§ **OBJECTIVE**: Please gather every line in the records below that contains the string "point", and copy each of those lines in full. Case counts, so only matches with identical capitalization qualify.

§ **DATASET RECORDS**:
-- BEGIN --

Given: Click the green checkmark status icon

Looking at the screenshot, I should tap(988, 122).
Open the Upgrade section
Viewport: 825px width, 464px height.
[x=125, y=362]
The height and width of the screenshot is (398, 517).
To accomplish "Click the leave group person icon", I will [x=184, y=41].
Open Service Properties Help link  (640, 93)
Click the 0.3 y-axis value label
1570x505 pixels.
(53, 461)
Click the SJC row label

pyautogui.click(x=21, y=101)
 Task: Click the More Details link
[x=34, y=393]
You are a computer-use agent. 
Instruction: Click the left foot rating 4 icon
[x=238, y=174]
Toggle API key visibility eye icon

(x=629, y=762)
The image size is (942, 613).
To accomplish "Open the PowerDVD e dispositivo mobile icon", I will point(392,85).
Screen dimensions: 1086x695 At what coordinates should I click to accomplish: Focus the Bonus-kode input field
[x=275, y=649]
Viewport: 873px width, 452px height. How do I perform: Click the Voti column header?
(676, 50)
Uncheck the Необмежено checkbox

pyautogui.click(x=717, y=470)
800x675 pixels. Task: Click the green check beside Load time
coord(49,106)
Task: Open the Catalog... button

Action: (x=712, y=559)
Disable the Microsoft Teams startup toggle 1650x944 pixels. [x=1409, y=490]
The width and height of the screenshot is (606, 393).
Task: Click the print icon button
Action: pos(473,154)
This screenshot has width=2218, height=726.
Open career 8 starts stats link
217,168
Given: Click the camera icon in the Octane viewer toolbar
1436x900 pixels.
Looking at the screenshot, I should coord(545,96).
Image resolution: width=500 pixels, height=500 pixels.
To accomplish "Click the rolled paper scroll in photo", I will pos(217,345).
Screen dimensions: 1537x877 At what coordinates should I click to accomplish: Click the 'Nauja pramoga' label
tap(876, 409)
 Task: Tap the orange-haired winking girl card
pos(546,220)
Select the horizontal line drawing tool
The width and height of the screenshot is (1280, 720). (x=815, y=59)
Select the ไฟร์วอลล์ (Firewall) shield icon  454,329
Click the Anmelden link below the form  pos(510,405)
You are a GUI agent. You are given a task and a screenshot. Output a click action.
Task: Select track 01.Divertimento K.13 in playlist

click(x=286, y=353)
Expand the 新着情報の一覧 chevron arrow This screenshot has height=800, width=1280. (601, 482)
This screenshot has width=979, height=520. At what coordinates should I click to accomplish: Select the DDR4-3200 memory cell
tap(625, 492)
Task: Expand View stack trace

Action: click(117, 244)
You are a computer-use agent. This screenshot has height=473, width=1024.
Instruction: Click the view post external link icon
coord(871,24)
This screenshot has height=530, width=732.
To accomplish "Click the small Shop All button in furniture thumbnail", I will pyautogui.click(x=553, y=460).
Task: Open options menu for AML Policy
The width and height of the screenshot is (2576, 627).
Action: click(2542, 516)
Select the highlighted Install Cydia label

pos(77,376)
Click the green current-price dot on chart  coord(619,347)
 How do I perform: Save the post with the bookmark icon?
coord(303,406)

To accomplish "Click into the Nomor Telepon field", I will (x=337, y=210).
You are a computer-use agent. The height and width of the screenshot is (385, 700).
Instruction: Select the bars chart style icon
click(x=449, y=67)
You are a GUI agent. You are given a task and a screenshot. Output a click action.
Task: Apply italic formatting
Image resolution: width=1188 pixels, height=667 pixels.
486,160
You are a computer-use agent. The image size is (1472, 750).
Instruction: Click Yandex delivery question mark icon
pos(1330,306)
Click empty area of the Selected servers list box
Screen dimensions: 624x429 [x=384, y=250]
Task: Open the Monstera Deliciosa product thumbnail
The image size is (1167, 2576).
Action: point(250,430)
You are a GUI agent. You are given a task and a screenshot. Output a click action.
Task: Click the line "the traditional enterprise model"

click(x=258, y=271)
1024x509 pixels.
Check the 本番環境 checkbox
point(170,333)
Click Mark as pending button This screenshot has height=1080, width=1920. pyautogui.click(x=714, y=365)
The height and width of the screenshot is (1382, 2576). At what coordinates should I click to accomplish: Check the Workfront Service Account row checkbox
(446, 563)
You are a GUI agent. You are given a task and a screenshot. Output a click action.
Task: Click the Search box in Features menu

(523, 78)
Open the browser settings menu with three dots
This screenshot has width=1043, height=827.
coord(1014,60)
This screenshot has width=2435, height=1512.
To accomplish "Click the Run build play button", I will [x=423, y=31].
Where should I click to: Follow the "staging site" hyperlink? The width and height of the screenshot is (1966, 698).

-- END --

§ **TASK RESULT**:
To accomplish "Open the PowerDVD e dispositivo mobile icon", I will point(392,85).
Action: point(250,430)
point(170,333)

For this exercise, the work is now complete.